Interviewer: Now, can we talk about your book doctor? Silence Your Mind., that’s the book and doctor Manocha, if you can tell us what is this book about and give us a bit of an overview about this book.

Dr Manocha: Sure. The book describes about 15 years of systematic research that we’ve been doing in Australia on this approach to meditation, this understanding of this phenomenon called mental silence and it also touches briefly on research done in India which is very high quality research as well, certainly in the context of the time at which it was conducted. And importantly, it demonstrates not only the philosophical validity of this idea of mental silence, that the fact that mental silence is the authentic definition of meditation but then, it provides the scientific evidence for the positive impacts of this experience on health, well-being, physical and mental function, as well as the ability to start tapping into those optimal capability states. Probably the most important thing is that the book provides at least 50 pages’ worth of practical instruction how to actually do the technique without necessarily spending piles of money.

Interviewer: Okay, if our viewers are interested in getting hold of this book, where do they get it, doctor?

Dr Manocha: Well, it’s in all good bookstores, probably in bad bookstores as well. You can buy it online obviously, on Australian bookstore websites and certainly, if it’s not in the bookstore near you, then ask them to order it.

Interviewer: Is there a website our viewers can access?

Dr Manocha: There’s a website for the book and the website is beyondthemind.com.

Interviewer: beyondthemind.com and that web address is at the bottom of the screen and for those viewers who are contemplating getting some help in trying to overcome their mental problems, if they or their friends or relatives have it, what kind of advice would you give them doctor?
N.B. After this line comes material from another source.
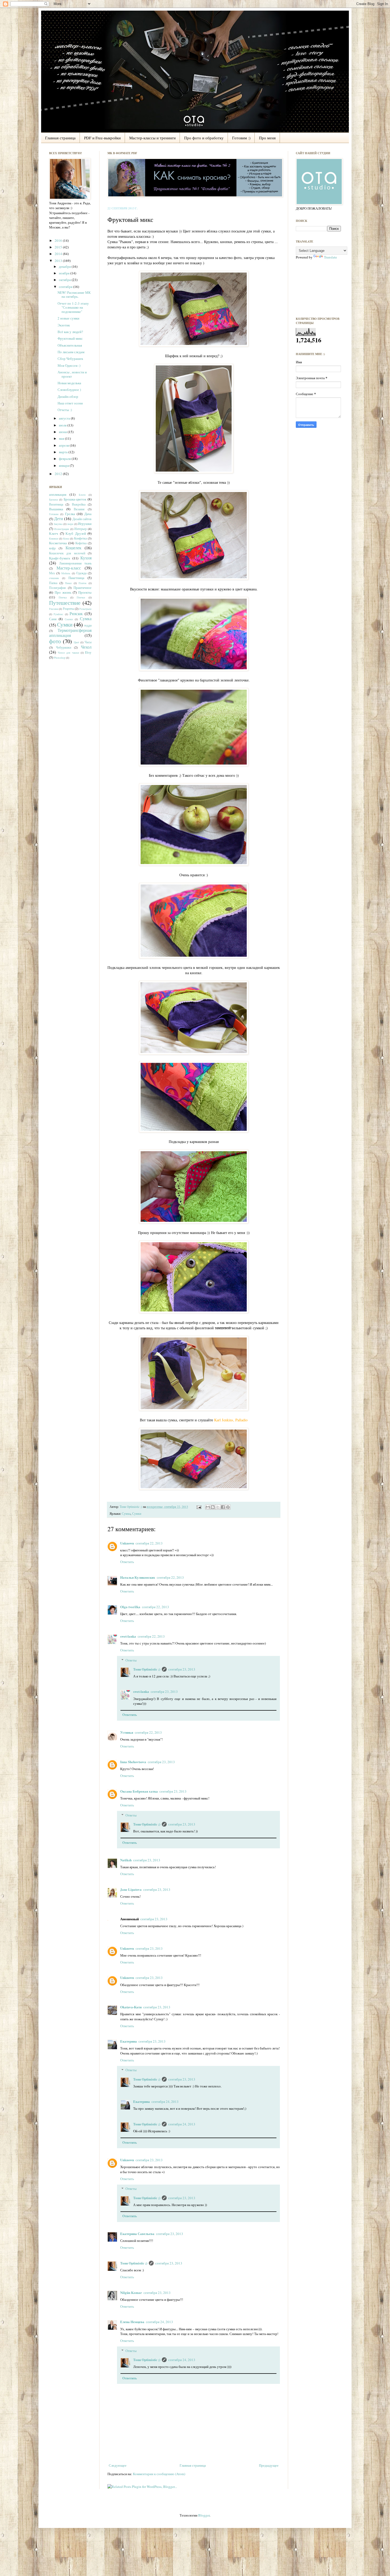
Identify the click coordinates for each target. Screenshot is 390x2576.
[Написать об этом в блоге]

Dr Manocha: I would say don’t spend any money on commercialized meditation techniques, practice a technique for which there is good scientific evidence, don’t do anything extreme or bizarre and probably predictably get the book and use the methods described in the book. They’re evidence-based, they’re specific to modern western population, such as here in Australia and we know that they work.

Interviewer: Doctor Ramesh Manocha, thanks for coming along and talking to OzIndian.